== Segment start ==

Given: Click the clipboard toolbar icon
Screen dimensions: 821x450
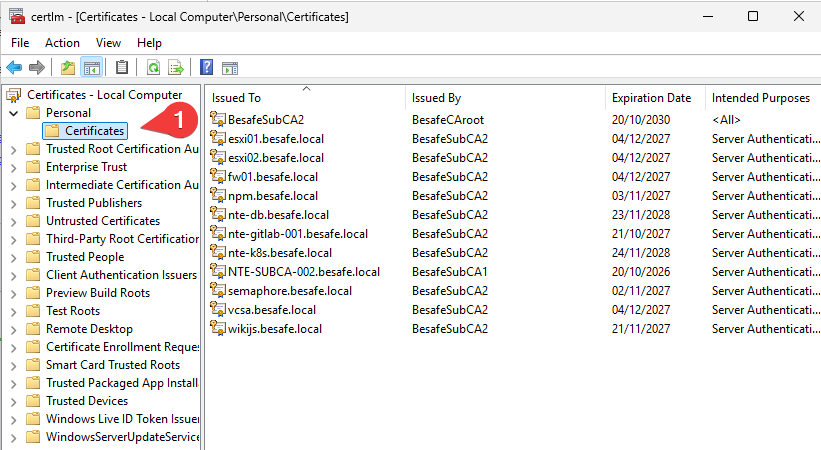Looking at the screenshot, I should pos(122,67).
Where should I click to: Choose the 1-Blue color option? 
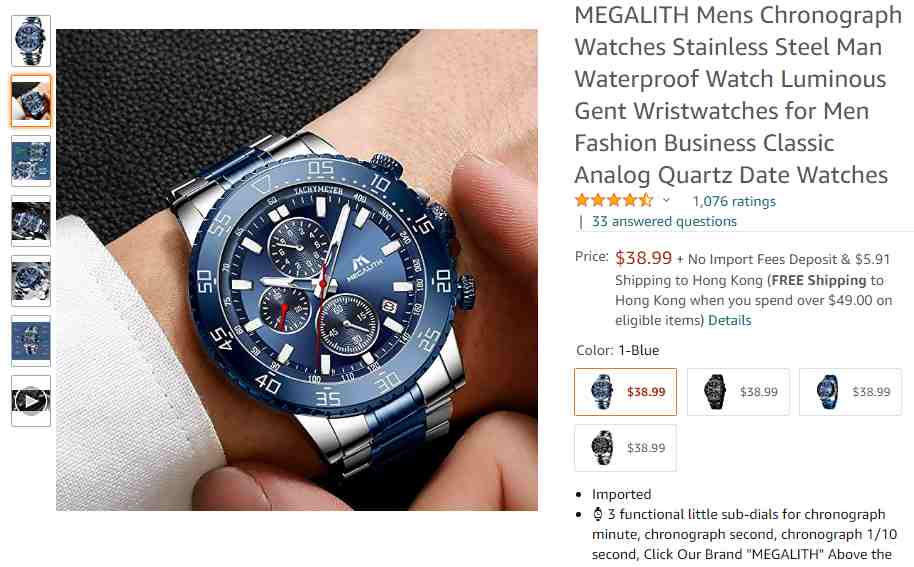(625, 392)
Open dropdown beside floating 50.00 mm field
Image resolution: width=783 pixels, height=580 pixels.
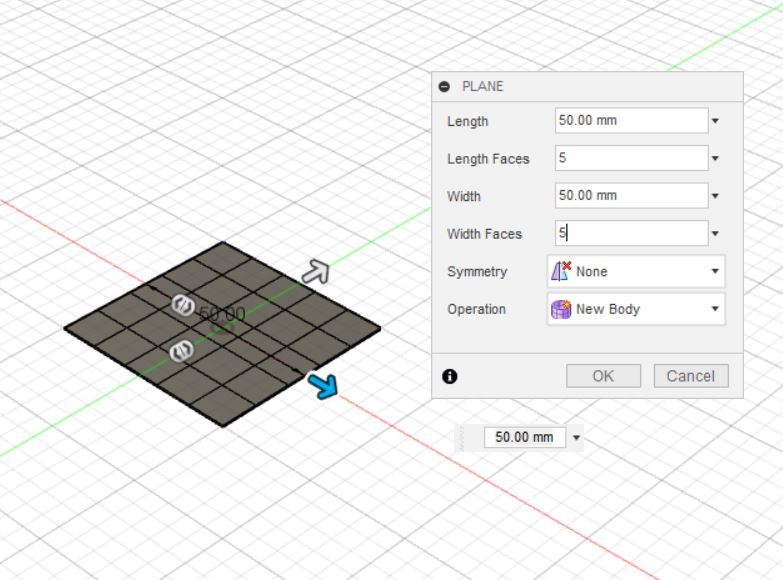(x=576, y=438)
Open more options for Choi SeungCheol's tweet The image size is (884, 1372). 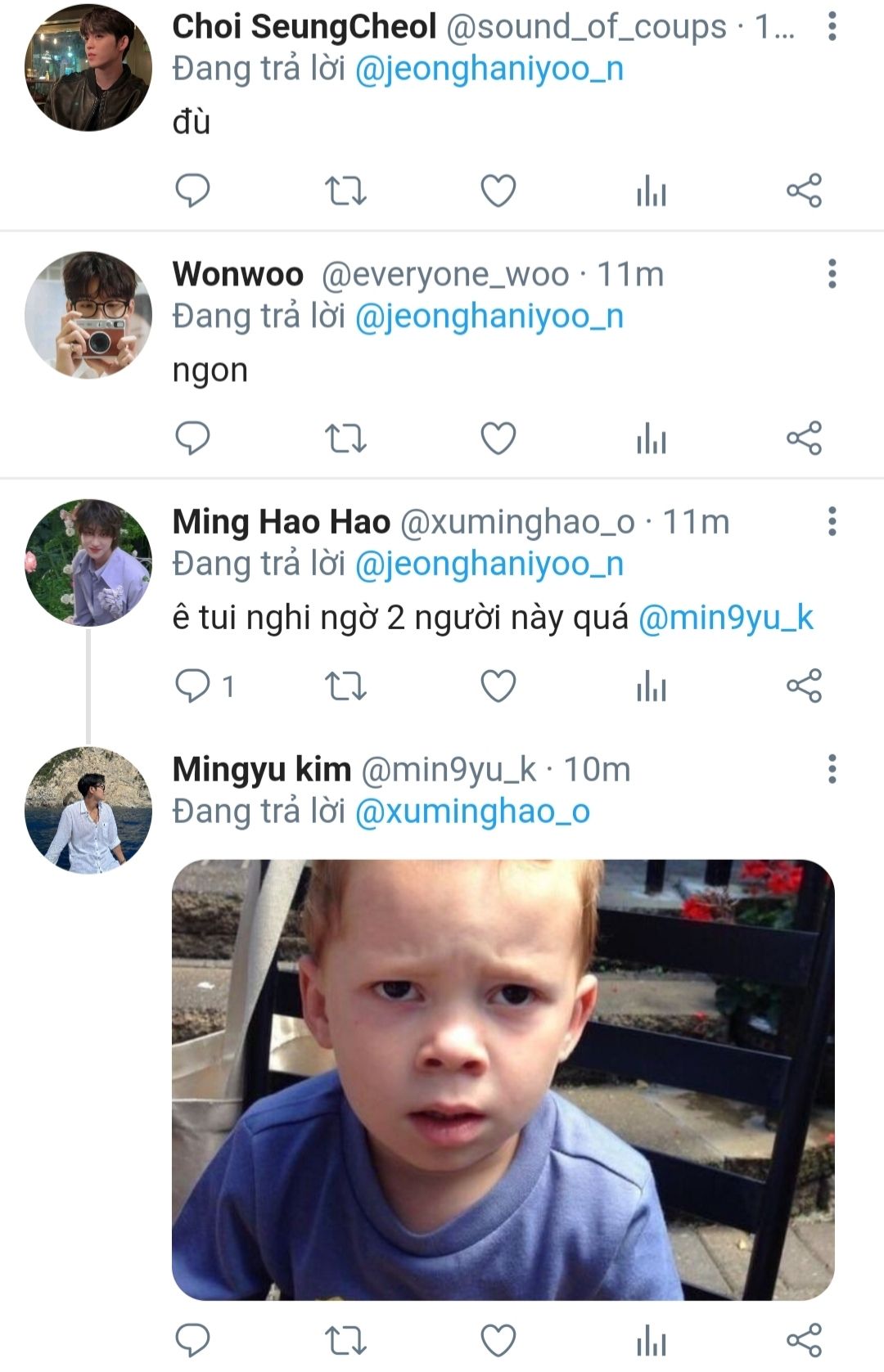pyautogui.click(x=832, y=27)
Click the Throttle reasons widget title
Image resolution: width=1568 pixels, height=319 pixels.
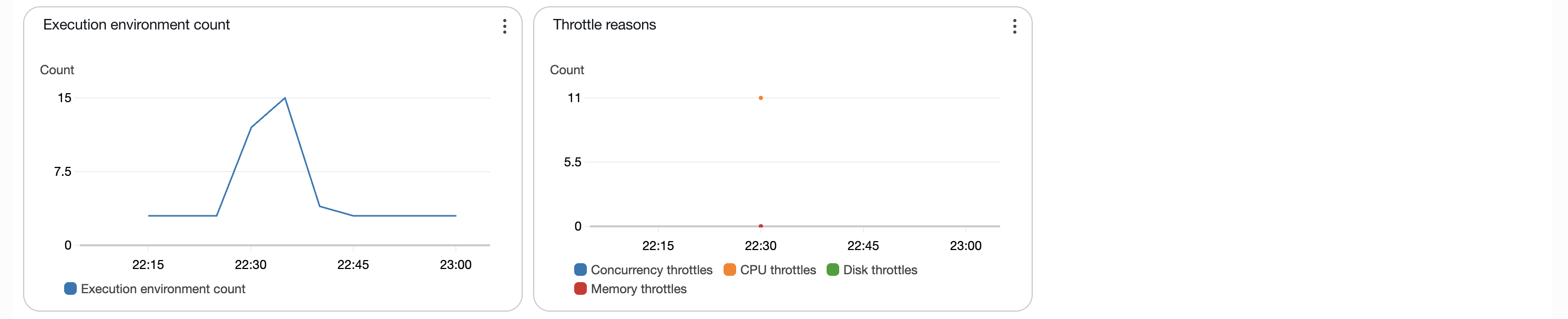click(x=604, y=24)
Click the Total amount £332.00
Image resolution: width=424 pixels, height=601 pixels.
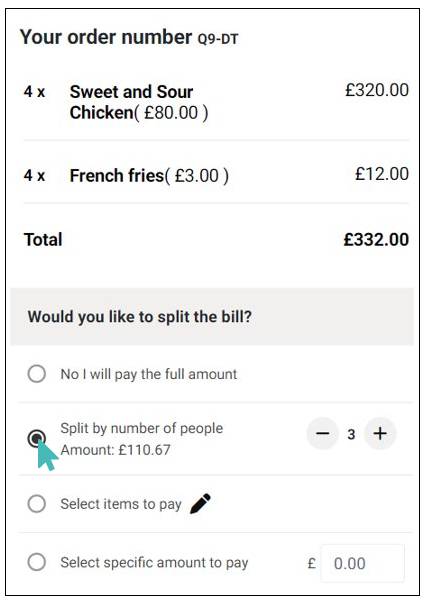(x=376, y=240)
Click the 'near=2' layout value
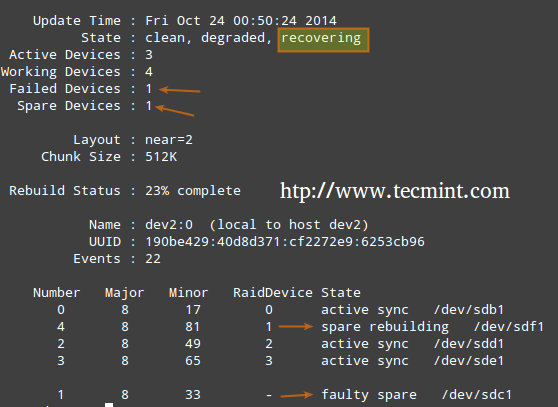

== Segment end ==

TASK TO CARRY OUT: Beginning with the line that contains "Image resolution: width=424" and ending with the final line of the entries, every line must be copied exactly; the pictures must not.

ANSWER TO THIS EXERCISE:
Image resolution: width=424 pixels, height=601 pixels.
(x=376, y=240)
Click the 'near=2' layout value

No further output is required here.